As a paying individual member of FHISO, I am interested in seeing FHISO moving forward and not having to sluff anything off, especially due to lack of resources, which in this case I think means people and expertise. Richard mentions the FHISO Board. Have they been meeting 4 times a year as required in the Bylaws? Do we have minutes of the Board being recorded to document the decisions the Board is making and the actions it is taking? Is the general membership allowed access to the minutes to see what is being decided?

I am concerned because I did see (and retweeted) the really-nice-to-see picture of the meeting of the four FHISO Board members at RootsTech 2015 this month and that was great. But from what people tell me about RootsTech this year, FHISO was almost invisible and never mentioned there. There was no FHISO information available, there were no lectures centralizing on a new standard, and nobody organized any discussions or even informal meetings for interested people about it. This was, for goodness sake, Roots "Tech" and there were all sorts of developers there who could have an interest and maybe participate to help develop the new standard. If nothing else, Drew Smith should have been advertising himself as the Chair of FHISO and promoting FHISO, but he only seemed to be referred to as one of the two Genealogy Guys. Is FHISO not at all interested in looking for people with skills and interest in helping the effort?

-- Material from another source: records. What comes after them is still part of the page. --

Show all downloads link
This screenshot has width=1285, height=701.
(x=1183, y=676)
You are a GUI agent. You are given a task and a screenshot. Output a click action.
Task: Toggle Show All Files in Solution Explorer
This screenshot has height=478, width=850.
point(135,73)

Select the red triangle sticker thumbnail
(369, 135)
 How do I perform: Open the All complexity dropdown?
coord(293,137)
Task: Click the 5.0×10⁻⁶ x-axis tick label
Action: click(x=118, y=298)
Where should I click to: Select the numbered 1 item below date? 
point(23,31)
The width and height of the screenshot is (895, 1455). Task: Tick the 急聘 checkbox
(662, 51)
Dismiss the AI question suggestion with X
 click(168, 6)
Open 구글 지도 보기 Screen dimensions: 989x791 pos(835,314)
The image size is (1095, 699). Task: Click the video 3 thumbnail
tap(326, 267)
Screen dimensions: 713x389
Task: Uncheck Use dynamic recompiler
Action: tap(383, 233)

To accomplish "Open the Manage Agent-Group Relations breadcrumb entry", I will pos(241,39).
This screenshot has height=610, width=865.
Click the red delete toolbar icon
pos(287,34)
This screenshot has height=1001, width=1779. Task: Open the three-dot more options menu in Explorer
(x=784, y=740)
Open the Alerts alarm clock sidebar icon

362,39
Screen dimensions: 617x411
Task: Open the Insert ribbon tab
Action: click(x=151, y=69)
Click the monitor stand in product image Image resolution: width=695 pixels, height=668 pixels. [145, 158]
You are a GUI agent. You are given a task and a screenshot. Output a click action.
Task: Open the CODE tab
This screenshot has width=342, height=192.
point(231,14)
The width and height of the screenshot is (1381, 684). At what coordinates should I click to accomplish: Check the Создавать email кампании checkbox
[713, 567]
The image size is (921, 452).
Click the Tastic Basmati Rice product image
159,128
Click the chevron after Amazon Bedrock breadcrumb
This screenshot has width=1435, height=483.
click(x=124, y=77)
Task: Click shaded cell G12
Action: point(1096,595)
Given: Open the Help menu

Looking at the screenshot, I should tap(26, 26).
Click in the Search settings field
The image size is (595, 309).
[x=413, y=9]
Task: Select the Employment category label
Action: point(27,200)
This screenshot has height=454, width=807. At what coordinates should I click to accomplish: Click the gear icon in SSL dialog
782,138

What of our Founding Members? There are some great companies in FHISO’s Founding Member list. As an individual member, I’m disappointed to see that not more than 20 unaffiliated individuals have taken enough of an interest in the past year to participate in the TSC mailing list. And of us, very few were and are willing to volunteer for the Technical Standing Committees when so many are needed. There’s a lot to do and it will never happen at the current pace.

I’d like to know if the Board has considered asking their Founding Members to send some people to participate in the discussions and help FHISO create a momentum that will get this new standard creation going. If the Board has not, then it would be my suggestion that they do. If FHISO can get one or two people from each Founding Member to actively and interestedly help with FHISOs goals, then that could really get the ball rolling. Plus there would be the double advantage of giving those members a stake in this, to make it happen, and it will.

My biggest worry is that there’s nothing happening in the background. No Board Meetings. No decisions. No initiative. I as a member am completely in the dark as to what’s going on. Please reassure me.